Antrag auf einstweiligen Rechtsschutz gegen Ordnungsverfügung (FreizügG/EU) abgewiesen
KI-Zusammenfassung
Der Antragsteller begehrte einstweiligen Rechtsschutz gegen eine Ordnungsverfügung und verlangte die Anordnung aufschiebender Wirkung seiner Klage. Das Gericht lehnte den Eilantrag ab, weil bereits die Klage gegen die Verlustfeststellung aufschiebende Wirkung entfaltet und die Verlustfeststellung nach § 5 Abs. 4 FreizügG/EU nicht sofort vollziehbar ist. Soweit in der Sache entschieden wurde, hält das Gericht die Ordnungsverfügung auch materiell für zutreffend und die verfassungsrechtlichen Einwände für unbegründet.
Ausgang: Antrag auf Gewährung einstweiligen Rechtsschutzes gegen Ordnungsverfügung abgewiesen; fehlendes Rechtsschutzinteresse und auch in der Sache unbegründet
Abstrakte Rechtssätze
Eine Anordnung der aufschiebenden Wirkung nach § 80 Abs. 5 VwGO ist unzulässig, wenn bereits eine Klage gegen die der Ordnungsverfügung zugrunde liegende Verlustfeststellung gemäß § 80 Abs. 1 VwGO aufschiebende Wirkung entfaltet.
Die Verlustfeststellung nach § 5 Abs. 4 FreizügG/EU ist nicht kraft Gesetzes sofort vollziehbar und begründet daher nicht automatisch die Wirksamkeit der sofortigen Vollziehung ohne gesonderte Anordnung nach § 80 Abs. 2 VwGO.
Bei der Prüfung eines Antrags nach § 3a FreizügG/EU kann die Behörde ihr Ermessen dahin ausüben, dass nach Aktenlage keine tragenden Gründe für eine positive Entscheidung vorliegen; hierfür ausreichende substantielle Vortragspflichten des Antragstellers sind zu beachten.

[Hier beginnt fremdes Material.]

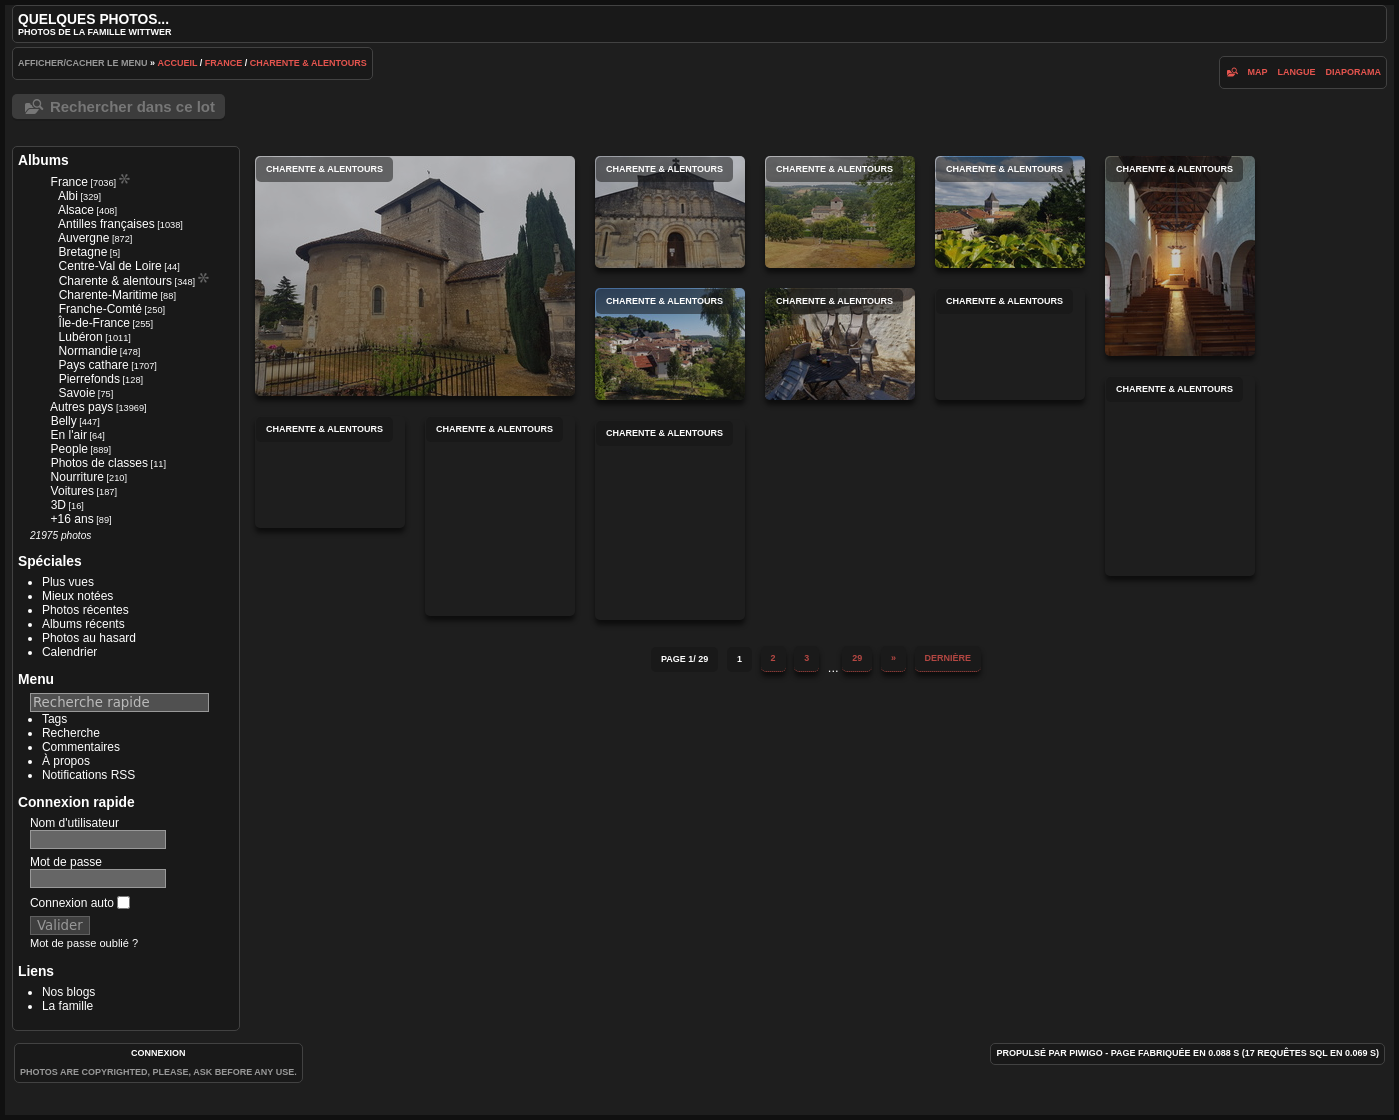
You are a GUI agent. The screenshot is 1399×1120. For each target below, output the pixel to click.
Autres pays (81, 407)
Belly (64, 421)
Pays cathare (94, 365)
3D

Familiäre Bindungen sind zwar vom Schutzbereich des Art. 6 GG erfasst, begründen aber bei volljährigen Personen nur dann einen Verfassungsrechtsschutz gegen aufenthaltsrechtliche Maßnahmen, wenn besondere, gewichtige Umstände vorliegen.
Tenor
Der Antrag auf Gewährung einstweiligen Rechtsschutzes wird abgelehnt.
Der Antragsteller trägt die Kosten des Verfahrens.
Der Streitwert wird auf 2.500,00 € festgesetzt.
Gründe
Der sinngemäße Antrag,
die aufschiebende Wirkung der unter dem Aktenzeichen 12 K 4441/25 geführten Klage nach § 80 Abs. 5 Satz 1 VwGO gegen die Ordnungsverfügung der Antragsgegnerin vom 18.09.2025 anzuordnen,
ist mangels Rechtsschutzinteresses unzulässig. Bereits die gegen die mit der genannten Ordnungsverfügung ergangene Verlustfeststellung erhobene Klage entfaltet gemäß § 80 Abs. 1 Satz 1 und 2 VwGO aufschiebende Wirkung. Denn die Verlustfeststellung nach § 5 Abs. 4 FreizügG/EU ist nicht kraft Gesetzes sofort vollziehbar.
Vgl. Gerstner-Heck, BeckOK Migrations- und Integrationsrecht, Decker/Bader/Kothe, 23. Edition, Stand: 01.10.2025, § 5 FreizügG/EU Rn. 16; Kurzidem in: BeckOK Ausländerrecht, Kluth/Heusch, 46. Edition, Stand: 01.10.2025, § 5 FreizügG/EU Rn. 18 m.w.N. aus der Rechtsprechung.
Die Antragsgegnerin hat nicht gemäß § 80 Abs. 2 Satz 1 Nr. 4 VwGO die sofortige Vollziehung ihrer Ordnungsverfügung vom 18.09.2025 angeordnet.
Darüber hinaus wäre der Eilantrag auch aus den zutreffenden Gründen der angefochtenen Ordnungsverfügung, denen der Einzelrichter nach Maßgabe der folgenden Ausführungen folgt und auf die zwecks Vermeidung von Wiederholungen entsprechend § 117 Abs. 5 VwGO verwiesen wird, unbegründet. Dabei kommt es auf die Ausführungen der Antragsgegnerin zu einem fehlenden Visum nicht an.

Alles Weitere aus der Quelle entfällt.